To proceed with a self-hosted deployment, your organization must first sign a self-hosting agreement with Unstructured.

If you have not yet signed this agreement, stop here, and begin the self-hosting agreement process by contacting your Unstructured sales representative, emailing Unstructured Sales at sales@unstructured.io, or filling out the contact form on the Unstructured website.

After your organization has signed the self-hosting agreement with Unstructured, a member of the Unstructured technical enablement team will reach out to you to begin the deployment onboarding process. To streamline this process, you are encouraged to begin setting up your target environment as soon as possible.

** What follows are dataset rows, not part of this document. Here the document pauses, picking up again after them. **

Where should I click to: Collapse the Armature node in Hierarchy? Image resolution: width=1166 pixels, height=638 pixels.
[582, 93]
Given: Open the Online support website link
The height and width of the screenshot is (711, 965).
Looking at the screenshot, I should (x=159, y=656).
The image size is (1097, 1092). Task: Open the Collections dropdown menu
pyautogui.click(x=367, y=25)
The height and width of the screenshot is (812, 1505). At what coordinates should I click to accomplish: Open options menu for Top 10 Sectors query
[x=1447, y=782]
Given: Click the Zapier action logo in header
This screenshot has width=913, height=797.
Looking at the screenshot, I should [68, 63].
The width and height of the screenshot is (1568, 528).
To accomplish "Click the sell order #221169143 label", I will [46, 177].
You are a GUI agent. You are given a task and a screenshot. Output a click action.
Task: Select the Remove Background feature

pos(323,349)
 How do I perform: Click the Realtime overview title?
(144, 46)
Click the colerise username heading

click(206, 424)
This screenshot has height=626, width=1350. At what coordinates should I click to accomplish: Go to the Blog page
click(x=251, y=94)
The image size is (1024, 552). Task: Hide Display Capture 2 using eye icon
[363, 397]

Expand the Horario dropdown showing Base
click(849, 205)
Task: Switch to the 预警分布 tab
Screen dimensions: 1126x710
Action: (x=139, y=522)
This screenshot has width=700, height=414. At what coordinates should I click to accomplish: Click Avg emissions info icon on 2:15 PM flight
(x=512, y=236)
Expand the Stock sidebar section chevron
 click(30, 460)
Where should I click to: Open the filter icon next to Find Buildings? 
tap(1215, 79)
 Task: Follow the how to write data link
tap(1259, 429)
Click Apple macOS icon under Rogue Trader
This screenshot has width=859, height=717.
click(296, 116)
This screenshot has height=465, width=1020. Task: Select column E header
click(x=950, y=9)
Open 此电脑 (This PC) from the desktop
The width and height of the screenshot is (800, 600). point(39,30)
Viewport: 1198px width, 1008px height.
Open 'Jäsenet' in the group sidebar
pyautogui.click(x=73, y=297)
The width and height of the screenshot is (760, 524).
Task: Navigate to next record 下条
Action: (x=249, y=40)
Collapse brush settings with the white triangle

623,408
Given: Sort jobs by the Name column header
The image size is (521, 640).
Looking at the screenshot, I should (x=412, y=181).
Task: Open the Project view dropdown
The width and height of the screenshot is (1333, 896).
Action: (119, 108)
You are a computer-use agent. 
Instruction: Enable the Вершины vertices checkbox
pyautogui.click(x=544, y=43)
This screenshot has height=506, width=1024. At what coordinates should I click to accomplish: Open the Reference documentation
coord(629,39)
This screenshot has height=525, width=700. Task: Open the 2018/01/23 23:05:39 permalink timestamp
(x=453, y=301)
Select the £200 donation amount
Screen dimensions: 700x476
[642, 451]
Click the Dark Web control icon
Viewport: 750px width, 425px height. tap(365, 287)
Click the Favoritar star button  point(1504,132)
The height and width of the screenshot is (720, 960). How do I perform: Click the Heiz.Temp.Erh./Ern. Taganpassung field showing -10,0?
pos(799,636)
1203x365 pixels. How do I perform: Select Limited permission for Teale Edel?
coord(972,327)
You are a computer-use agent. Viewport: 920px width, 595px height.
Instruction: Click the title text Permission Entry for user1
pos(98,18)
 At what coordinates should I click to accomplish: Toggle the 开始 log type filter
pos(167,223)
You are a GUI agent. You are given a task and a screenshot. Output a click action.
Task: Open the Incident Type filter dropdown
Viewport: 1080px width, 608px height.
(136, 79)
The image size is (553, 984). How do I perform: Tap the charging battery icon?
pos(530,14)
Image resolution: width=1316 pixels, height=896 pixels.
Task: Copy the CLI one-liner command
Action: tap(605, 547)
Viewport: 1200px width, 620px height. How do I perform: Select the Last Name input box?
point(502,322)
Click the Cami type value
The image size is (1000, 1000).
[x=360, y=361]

To do this, you must first set up your Azure account as follows.

Questions? Need help?

If you have questions or need help as you go, contact your Unstructured sales representative or technical enablement contact. If you do not know who they are, email Unstructured Sales at sales@unstructured.io, or fill out the contact form on the Unstructured website, and a member of the Unstructured sales or technical enablement teams will get back to you as soon as possible.

Onboarding checklist

Set up the following infrastructure within your Azure account for Unstructured to deploy the Unstructured UI and API into.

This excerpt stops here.